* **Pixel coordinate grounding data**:
Content starts
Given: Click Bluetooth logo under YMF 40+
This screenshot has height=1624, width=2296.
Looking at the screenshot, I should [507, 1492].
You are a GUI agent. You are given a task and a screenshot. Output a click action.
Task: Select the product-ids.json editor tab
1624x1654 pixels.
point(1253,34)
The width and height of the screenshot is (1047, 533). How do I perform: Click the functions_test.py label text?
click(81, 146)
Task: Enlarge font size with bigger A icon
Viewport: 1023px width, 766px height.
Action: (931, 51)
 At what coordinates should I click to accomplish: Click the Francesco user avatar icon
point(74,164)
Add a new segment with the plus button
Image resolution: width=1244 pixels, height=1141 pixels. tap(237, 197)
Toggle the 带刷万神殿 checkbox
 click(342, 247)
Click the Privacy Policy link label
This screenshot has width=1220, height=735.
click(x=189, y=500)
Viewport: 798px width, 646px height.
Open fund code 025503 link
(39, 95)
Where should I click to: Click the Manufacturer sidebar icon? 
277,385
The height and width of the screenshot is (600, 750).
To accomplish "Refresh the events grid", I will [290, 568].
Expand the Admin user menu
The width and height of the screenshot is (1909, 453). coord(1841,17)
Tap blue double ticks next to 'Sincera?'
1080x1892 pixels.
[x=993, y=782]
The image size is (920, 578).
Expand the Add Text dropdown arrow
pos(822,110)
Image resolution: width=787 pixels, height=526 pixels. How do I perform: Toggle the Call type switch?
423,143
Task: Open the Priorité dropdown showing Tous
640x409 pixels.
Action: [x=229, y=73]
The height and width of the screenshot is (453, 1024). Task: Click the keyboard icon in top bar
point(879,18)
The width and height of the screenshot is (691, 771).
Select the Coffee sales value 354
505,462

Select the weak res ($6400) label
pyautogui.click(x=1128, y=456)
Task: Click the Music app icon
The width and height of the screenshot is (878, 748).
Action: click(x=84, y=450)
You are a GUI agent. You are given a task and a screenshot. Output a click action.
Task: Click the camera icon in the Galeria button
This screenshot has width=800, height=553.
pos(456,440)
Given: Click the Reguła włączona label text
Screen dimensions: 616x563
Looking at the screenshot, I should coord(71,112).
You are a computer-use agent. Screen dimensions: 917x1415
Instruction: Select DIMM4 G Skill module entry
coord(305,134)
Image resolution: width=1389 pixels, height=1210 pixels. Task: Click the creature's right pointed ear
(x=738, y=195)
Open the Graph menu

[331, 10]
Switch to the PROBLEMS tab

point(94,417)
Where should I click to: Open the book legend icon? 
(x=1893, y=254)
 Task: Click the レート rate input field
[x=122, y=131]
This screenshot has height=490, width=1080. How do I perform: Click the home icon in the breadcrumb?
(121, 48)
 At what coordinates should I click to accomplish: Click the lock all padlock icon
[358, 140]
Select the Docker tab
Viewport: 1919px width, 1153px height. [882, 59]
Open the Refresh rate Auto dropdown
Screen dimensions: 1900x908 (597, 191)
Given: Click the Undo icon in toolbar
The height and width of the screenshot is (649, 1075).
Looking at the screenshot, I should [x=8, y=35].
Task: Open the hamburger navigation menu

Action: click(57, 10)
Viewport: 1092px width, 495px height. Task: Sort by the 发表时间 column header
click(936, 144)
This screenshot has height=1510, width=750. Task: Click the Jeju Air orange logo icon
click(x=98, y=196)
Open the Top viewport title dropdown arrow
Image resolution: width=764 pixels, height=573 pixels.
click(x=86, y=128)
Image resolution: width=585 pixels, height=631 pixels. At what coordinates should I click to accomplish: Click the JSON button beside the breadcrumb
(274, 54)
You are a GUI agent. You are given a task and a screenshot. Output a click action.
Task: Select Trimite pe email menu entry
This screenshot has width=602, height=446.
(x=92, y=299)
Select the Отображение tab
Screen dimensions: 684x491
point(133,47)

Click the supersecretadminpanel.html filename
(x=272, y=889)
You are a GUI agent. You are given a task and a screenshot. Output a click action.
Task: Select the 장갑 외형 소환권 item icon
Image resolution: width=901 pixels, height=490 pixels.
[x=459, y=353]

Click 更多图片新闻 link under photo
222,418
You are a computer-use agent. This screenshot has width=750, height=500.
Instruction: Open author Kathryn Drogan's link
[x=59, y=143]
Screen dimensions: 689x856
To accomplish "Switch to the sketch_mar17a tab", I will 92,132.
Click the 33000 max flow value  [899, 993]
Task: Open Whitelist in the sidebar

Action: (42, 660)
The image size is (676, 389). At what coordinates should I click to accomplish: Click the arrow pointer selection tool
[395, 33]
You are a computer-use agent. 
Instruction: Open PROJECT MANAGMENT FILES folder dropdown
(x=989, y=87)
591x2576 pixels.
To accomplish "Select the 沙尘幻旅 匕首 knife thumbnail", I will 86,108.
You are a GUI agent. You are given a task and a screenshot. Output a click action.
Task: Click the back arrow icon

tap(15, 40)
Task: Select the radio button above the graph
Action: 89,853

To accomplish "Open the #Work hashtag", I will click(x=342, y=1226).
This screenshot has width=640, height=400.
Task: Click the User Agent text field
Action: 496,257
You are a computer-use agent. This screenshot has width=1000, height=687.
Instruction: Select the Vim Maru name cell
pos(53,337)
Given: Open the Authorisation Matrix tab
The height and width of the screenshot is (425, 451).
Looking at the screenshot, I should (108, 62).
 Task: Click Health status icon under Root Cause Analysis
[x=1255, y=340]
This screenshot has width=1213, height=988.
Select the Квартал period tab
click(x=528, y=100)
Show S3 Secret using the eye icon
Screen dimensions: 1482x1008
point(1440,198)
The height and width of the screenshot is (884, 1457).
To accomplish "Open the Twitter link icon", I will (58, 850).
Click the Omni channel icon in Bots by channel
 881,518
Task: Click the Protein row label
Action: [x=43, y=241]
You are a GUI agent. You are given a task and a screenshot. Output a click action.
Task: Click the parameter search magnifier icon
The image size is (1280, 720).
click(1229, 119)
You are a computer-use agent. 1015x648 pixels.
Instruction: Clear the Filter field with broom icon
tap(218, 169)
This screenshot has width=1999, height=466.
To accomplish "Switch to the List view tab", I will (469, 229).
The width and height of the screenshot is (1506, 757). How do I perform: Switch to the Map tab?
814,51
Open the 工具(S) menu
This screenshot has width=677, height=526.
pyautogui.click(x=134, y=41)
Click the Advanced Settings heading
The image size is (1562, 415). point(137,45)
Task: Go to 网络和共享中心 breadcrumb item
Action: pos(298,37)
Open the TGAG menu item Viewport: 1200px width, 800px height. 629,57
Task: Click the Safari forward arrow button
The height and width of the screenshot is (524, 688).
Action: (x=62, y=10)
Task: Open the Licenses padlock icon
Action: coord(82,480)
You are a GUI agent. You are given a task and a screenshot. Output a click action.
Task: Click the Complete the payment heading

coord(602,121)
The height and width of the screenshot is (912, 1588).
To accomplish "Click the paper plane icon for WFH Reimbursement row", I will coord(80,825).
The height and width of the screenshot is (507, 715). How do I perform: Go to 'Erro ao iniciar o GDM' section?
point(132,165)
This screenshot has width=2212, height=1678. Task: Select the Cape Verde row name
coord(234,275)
Content ends
Please copy every line of the data that carries the string "computer".

You are a computer-use agent. Screen dimensions: 917x1415
You are a computer-use agent. This screenshot has width=750, height=500.
You are a computer-use agent. 
You are a computer-use agent. This screenshot has width=1000, height=687.
You are a computer-use agent. 1015x648 pixels.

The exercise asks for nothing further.